Till one day when Karisma spots Anil and their son. She wants the son back and a legal battle ensues. What happens next?

RISHTEY has an impressive storyline (Rajiv Kaul ? Praful Parekh) and several twists and turns to keep the viewer engrossed, and on tenterhooks at times. But the story does have its share of inspirations from films like KUNWARA BAAP (the school race), RAJA HINDUSTANI (the husband-wife relationship), BOXER (the ring fights) and AKELE HUM AKELE TUM (courtroom sequences).

The film starts on a dramatic note and the pace is maintained right till the race competition (brilliantly executed), but it slips considerably as Shilpa Shetty's character is introduced. From being a father-son saga, the story starts focusing on the one-sided Shilpa-Anil affair.

The pace gathers momentum again at the interval point and the flashback portion in the second half keeps the audience interest alive. But in the post-interval portions, things are stretched to such an extent that the viewer starts getting restless.

But there's no denying the fact that RISHTEY does boast of a handful of sequences that remain etched in your memory even after the show has concluded. The race sequence in the initial reels and the delicate scenes between the father and son are well penned and executed with aplomb. The emotions do strike a chord in these portions.

The sequence between Karisma and Amrish Puri in the pre-climax, when she registers a tight slap on his face, is another example of polished writing and brilliantly execution.

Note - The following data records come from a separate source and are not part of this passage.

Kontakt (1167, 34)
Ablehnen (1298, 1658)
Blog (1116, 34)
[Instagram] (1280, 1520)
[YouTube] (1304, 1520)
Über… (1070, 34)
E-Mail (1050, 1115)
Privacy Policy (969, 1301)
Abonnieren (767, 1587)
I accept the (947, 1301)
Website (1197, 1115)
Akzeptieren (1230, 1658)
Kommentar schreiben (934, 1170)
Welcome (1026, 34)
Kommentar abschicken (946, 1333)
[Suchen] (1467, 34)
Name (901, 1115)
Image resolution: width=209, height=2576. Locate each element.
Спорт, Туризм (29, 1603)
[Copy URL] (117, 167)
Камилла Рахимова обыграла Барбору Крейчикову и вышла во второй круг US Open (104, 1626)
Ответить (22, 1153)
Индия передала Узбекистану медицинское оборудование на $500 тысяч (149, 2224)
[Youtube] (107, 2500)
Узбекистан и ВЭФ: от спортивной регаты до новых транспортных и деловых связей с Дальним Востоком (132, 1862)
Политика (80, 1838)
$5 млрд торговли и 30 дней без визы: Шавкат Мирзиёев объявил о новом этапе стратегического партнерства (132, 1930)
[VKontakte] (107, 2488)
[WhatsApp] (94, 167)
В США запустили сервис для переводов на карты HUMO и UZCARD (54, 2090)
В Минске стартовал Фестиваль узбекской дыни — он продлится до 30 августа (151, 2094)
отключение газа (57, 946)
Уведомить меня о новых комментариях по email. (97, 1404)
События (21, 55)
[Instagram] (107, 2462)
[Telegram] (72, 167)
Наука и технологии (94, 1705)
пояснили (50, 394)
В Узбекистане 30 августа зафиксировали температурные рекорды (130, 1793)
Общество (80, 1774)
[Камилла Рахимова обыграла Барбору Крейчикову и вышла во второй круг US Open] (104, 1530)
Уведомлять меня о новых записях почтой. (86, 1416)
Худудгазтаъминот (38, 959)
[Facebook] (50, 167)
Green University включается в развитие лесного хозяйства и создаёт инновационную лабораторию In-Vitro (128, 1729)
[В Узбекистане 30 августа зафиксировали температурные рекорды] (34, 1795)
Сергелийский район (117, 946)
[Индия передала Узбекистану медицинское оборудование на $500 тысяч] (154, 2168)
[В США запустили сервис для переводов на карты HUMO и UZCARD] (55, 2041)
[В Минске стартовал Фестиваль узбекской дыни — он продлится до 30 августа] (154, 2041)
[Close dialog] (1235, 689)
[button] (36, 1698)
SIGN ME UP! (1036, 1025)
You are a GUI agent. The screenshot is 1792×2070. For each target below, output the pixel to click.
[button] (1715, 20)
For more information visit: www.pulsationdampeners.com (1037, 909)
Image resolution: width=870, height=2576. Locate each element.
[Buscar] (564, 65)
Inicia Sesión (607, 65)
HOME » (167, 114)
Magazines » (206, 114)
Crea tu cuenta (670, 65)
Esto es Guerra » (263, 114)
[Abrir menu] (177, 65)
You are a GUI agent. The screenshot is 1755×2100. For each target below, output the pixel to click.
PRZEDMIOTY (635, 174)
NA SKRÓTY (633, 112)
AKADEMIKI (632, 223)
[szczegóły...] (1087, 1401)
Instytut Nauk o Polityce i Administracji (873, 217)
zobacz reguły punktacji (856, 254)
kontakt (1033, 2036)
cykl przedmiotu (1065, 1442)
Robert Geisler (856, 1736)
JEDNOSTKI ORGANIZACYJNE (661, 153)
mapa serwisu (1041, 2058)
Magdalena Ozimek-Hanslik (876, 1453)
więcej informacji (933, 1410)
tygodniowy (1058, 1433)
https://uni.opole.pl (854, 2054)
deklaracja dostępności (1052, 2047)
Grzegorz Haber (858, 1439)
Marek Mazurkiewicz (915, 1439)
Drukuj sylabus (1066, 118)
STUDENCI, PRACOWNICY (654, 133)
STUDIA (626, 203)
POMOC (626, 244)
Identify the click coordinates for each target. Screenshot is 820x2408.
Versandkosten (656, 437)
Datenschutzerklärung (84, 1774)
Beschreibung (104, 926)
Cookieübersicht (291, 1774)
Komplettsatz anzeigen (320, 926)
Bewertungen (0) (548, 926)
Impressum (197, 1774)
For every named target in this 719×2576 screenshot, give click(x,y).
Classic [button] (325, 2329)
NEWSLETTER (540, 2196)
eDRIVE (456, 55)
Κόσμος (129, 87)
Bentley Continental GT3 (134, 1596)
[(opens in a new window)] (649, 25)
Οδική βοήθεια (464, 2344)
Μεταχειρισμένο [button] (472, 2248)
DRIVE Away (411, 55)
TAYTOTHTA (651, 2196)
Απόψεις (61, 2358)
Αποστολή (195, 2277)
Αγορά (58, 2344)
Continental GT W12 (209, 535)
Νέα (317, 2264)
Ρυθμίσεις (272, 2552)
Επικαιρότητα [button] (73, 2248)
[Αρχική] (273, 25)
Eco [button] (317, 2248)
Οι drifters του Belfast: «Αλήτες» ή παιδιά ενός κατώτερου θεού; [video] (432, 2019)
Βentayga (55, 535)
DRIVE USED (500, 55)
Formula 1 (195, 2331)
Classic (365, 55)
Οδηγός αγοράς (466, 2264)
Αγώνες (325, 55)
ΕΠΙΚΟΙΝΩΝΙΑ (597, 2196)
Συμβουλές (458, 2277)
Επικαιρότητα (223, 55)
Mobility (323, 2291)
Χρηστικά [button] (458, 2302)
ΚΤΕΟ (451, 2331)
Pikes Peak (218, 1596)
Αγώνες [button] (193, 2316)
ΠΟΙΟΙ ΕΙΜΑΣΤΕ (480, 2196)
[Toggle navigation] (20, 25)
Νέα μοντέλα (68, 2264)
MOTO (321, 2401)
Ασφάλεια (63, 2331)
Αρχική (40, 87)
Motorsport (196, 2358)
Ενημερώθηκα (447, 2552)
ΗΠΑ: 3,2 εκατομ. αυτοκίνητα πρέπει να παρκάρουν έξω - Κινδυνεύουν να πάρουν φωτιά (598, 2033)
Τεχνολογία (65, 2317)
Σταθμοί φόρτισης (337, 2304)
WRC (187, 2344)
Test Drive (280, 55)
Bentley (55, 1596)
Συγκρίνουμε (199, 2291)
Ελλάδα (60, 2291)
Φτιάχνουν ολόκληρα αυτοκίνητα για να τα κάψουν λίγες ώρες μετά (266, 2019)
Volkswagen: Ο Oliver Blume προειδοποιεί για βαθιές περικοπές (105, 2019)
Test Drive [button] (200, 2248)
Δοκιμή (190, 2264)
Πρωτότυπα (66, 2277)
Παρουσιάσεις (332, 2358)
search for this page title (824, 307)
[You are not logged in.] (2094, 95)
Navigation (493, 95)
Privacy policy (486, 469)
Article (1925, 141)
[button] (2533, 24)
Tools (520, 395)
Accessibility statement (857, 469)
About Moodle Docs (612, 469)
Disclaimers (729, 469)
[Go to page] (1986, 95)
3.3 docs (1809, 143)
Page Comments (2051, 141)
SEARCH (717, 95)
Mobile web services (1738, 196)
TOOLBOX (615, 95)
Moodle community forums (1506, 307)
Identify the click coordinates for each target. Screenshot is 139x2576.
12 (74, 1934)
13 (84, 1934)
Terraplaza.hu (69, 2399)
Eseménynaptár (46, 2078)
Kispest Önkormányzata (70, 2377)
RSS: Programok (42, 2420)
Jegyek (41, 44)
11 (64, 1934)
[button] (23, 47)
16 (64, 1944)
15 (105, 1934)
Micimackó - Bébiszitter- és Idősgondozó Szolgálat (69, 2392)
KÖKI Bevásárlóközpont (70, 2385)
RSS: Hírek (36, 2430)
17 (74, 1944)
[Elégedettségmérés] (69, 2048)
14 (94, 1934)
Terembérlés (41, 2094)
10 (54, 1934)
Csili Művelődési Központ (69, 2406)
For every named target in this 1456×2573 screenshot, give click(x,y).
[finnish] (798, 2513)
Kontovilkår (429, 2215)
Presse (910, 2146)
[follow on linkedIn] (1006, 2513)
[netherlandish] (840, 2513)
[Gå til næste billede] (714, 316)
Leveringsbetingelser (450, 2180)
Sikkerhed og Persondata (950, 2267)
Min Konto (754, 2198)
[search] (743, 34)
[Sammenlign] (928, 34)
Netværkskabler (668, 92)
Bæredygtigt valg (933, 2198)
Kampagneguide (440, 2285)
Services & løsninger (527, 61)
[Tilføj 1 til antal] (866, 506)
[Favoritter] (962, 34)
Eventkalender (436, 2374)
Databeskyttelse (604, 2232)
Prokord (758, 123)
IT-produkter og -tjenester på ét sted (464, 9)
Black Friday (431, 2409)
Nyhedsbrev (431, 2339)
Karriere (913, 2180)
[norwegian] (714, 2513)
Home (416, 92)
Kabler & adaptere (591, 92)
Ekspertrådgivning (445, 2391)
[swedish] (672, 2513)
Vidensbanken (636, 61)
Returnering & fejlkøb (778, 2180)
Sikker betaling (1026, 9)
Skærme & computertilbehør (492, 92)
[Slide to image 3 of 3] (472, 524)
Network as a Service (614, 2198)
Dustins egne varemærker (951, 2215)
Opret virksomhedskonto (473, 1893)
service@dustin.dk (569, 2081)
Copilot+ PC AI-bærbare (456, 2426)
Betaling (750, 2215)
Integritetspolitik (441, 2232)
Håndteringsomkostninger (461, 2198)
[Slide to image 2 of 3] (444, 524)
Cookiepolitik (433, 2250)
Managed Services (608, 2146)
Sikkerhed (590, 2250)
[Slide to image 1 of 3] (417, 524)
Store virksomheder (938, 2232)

Director Indra Kumar is in his elements in a few dramatic sequences, but the hammer-strong impact of his previous works (DIL, BETA, RAJA) is missing this time. He should've stuck to the father-son-mother relationship, instead of deviating to various tracks.

Sanjeev-Darshan's music is another sore point. The film clearly lacks an enticing score, which was also the hallmark of the maker's earlier projects. Barring one song ('Apna Bana Hain'), the remaining numbers are strictly average.

Baba Azmi's camerawork is stylish and amongst the fine points of the film. Dialogue are nice at places.

Anil Kapoor is a complete miscast ? the role demanded an overtly strong personality (physical appearance). Although the actor has done a credible job, mainly in the emotional sequences, seeing him bash up wrestlers, bigger than him in size, is hard to digest.

Karisma's role ? a suffering mother ? reminds you of the recently-released SHAKTI-THE POWER instantaneously, but the actress comes up with a sincere performance. Shilpa Shetty is alright, although she should stop imitating Sridevi. The child artiste is cute and a complete natural. Amrish Puri is getting typecast. Sadashiv Amrapurkar is effective.

On the whole, RISHTEY is a decent film that has emotional moments as its trump card, which may find some flavour with women and the family audience. The Idd holidays should also help in boosting the prospects.